Nun, bei der sonnabendlichen Begegnung zwischen dem HSV und dem FC Schalke fehlten diese Zutaten zwar, ein von Hornsby unerwähntes Gewürz, welches sich ebenfalls bevorzugt ins Fangedächtnis brennt, sorgte jedoch für die geschmackliche Renaissance längst vergangener Volkspark-Tage: Die wundersame Wiederauferstehung des eben noch schwerverletzten Stars. Nur sechs Minuten währte die Erwartungsphase, dann war der Treffer von Valdas Ivanauskas, dessen Bänderriß vor 13 Tagen wohl ein Irrtum war, schon Realität. Der erste Alleingang des 27jährigen endete, wie es sich für einen Star gehöhrt, nach Tunnelung von Gegenspieler Andreas Müller mit einem Schuß in die obere linke Ecke. Da hatten sich das Mitbringen der „Ivan“-Flagge auf litauischem Grund und die Dekoration der Heckscheibe mit dem Bildnis des Stürmers schon gelohnt! Inspiriert durch den Einsatz des Hünen mit dem Stoppelschnitt traf Karsten Bäron nach Vorlage des auch im Angriff sehr überzeugenden Michael Kostner sieben Minuten später und nach einem von Thomas von Heesen - er scheint zum Spezialisten für nervenstarke Einsätze zu avancieren - verwandelten Elfmeter führte die Möhlmann-Equipe 3:0 (38. Minute).

„In der zweiten Halbzeit wurde dann 1:1 gespielt“, fasste Schalke-Coach Helmut Schulte hernach das, aufgrund des nachlassenden HSV-Engagements, reizlose Restgekicke zusammen. Die Highlights zwischen den Treffern von Yordan Letchkov (49.) und Ingo Anderbrügge (66.) setzten, das muß neidlos anerkannt werden, die Fans der Blau-weißen. Beim Rückstand von 0:4 erwachten sie aus ihrer Totensarre mit der sie, jungen Igeln gleich, bis dahin den Sturm zu überstehen gedachten. Jubelnd und schalschwenkend manifestierten sie einmal mehr, daß eine gehörige Portion Irrationalität den wahren Reiz des Fußballerlebnisses ausmacht.

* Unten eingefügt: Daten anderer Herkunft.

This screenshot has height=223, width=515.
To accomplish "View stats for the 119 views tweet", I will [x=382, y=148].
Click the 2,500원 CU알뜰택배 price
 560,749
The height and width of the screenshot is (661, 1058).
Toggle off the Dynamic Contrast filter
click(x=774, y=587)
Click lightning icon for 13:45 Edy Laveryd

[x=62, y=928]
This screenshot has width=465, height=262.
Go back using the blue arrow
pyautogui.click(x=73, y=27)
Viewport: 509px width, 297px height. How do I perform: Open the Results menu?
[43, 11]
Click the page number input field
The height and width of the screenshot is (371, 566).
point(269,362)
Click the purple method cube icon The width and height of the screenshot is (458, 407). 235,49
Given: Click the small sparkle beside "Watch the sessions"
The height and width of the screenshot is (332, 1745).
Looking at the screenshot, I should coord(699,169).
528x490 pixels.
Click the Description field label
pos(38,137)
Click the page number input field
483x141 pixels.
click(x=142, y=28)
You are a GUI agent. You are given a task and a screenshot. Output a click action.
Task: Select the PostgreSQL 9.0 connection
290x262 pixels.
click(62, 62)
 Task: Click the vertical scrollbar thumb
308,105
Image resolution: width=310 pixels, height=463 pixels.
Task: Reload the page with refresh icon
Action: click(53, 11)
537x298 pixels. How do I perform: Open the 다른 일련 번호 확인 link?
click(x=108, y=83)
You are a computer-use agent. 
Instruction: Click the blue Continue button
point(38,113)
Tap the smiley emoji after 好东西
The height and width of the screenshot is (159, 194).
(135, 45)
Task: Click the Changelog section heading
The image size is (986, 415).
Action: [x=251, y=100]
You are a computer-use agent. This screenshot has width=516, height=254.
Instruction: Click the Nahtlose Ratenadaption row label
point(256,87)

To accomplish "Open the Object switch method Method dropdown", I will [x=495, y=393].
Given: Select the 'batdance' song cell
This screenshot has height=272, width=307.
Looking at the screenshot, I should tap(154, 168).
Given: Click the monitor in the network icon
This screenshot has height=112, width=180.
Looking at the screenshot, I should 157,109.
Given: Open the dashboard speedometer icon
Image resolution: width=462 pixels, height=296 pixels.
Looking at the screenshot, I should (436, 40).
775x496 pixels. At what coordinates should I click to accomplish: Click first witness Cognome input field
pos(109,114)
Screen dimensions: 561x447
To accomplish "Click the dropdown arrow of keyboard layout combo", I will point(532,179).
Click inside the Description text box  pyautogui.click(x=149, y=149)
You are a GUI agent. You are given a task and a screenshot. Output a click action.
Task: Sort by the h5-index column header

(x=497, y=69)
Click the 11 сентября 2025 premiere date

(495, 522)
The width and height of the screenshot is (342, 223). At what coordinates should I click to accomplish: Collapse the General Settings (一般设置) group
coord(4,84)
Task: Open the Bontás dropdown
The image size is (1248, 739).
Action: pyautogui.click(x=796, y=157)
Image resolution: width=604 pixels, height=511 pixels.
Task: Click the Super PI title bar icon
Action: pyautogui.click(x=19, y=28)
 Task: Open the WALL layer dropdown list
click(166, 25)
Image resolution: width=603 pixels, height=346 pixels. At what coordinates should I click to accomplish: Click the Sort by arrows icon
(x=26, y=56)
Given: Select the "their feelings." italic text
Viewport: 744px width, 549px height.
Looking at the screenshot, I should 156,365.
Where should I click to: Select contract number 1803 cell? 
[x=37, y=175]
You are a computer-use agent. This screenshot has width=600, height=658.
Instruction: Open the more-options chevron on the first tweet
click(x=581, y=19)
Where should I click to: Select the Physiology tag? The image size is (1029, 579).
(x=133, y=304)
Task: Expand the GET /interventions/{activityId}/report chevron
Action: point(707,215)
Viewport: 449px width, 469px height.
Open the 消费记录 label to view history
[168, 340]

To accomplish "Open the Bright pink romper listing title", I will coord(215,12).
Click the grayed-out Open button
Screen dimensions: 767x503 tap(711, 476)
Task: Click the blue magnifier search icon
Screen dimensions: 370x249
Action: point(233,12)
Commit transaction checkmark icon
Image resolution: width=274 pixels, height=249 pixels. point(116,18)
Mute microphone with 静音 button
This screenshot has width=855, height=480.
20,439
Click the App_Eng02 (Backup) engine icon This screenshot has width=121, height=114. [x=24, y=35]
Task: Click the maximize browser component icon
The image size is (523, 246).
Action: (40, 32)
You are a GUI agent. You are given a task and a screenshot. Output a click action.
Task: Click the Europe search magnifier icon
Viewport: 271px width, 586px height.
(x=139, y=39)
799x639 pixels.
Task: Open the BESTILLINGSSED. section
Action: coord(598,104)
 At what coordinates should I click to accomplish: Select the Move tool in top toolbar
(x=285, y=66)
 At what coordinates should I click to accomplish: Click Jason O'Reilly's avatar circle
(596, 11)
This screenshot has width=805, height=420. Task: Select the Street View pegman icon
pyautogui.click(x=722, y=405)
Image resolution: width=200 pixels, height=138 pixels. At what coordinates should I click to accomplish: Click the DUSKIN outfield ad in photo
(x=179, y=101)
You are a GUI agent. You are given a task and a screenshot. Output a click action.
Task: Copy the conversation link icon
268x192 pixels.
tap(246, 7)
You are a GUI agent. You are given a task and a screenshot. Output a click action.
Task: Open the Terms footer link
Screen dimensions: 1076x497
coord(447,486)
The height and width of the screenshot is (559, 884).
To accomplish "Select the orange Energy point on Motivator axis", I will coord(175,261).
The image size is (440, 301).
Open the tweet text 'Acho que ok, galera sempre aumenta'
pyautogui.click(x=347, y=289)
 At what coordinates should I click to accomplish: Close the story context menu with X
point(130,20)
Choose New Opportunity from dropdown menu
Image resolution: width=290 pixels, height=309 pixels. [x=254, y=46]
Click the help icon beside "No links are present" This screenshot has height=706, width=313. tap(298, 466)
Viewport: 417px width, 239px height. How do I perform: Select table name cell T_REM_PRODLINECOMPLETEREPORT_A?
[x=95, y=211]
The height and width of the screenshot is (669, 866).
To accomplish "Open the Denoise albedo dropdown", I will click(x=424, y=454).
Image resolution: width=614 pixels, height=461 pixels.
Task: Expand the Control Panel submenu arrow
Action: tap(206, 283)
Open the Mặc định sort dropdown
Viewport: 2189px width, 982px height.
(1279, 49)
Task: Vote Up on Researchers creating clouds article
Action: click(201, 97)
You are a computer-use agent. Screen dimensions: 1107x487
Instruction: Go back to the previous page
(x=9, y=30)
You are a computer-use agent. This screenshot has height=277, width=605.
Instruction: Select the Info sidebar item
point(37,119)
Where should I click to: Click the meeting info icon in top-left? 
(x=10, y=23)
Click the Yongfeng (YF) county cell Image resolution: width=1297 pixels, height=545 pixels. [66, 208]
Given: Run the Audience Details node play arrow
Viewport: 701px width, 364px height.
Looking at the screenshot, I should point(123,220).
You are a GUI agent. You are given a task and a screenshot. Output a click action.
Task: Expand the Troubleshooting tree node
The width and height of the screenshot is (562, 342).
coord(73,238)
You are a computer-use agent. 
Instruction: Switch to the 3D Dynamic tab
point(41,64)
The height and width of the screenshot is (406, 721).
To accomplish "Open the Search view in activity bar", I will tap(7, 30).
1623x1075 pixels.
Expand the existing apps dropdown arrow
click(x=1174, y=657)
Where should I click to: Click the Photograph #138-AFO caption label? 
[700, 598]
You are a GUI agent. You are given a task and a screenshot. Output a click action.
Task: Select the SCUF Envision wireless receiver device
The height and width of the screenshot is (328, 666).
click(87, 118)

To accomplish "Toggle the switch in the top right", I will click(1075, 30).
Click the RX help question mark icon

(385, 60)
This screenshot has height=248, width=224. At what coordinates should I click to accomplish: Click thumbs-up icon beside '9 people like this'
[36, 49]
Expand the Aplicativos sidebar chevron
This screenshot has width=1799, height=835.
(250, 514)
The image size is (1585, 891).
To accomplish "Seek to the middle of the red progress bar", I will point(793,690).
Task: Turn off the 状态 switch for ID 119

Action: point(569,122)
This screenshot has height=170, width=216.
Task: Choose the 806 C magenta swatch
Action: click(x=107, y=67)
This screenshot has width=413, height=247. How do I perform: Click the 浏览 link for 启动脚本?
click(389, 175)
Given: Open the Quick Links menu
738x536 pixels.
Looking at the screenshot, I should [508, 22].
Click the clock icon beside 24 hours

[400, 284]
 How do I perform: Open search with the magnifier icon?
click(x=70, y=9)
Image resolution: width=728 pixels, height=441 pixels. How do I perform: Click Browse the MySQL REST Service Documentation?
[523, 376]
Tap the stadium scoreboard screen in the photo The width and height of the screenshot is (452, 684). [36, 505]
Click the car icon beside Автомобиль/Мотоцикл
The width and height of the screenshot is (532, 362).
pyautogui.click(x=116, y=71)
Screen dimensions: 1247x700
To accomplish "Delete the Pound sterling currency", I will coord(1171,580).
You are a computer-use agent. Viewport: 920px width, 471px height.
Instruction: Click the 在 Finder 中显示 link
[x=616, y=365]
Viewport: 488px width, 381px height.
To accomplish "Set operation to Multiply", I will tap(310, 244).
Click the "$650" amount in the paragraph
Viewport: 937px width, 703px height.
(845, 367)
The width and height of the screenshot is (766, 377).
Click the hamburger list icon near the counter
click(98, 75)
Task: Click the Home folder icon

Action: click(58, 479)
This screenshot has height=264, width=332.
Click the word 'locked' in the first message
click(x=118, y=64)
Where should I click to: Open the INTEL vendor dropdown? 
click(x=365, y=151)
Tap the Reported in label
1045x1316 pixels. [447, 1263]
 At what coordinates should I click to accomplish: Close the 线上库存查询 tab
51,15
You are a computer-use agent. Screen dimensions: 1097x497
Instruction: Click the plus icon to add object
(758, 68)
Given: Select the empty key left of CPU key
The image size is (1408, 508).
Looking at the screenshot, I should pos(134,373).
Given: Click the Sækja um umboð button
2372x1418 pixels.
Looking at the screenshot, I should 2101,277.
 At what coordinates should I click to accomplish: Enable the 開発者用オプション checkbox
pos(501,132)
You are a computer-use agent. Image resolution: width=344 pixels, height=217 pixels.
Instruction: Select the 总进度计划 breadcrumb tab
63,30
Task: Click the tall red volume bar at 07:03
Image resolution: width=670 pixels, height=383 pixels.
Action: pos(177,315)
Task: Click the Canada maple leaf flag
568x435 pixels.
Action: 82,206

Spannung, um zu Hornsby zurückzukehren, fehlte der Begegnung, dazu waren die Schalker -vielleicht noch von ihrem letztwöchigen Prestigesieg gegen Dortmund geschwächt - einfach zu schlecht. Einen denkwürdigen, „schändlichen Zwischenfall“ gab es dennoch: Die Konfrontation mit den zahllosen DVU-Plakaten, welche die Staßenlaternen rund ums Stadion bepflasterten. Zielgruppenspezifische Plakatierung bei einem Verein, dessen Offizielle es bis heute nicht fertigbrachten ein klares Statement gegen Rassismus im Stadion abzugeben? Wenig zufällig vor diesem Hintergrund jedenfalls, daß nicht ein Fan von den angereisten 27 400 nach dem Spiel auf die Idee kam, die Plakate in Konfetti zu verwandeln.

HSV: Golz – Kostner – Kober – Spörl, Babbel, von Heesen, Hartmann, Letschkow (70. Töfting), Albertz – Bäron, Ivanauskas (76. Sassen)

Schalke 04: Gehrke – Luginger – Linke, Prus – Scherr (66. Bester), Nemec, Müller, Borodjuk, Anderbrügge, Büskens – Mulder

Zuschauer: 27 400 Tore: 1:0 Ivanauskas (6.), 2:0 Bäron (13.), 3:0 von Heesen (38./), 4:0 Letschkow (49.), 4:1 Anderbrügge (66.)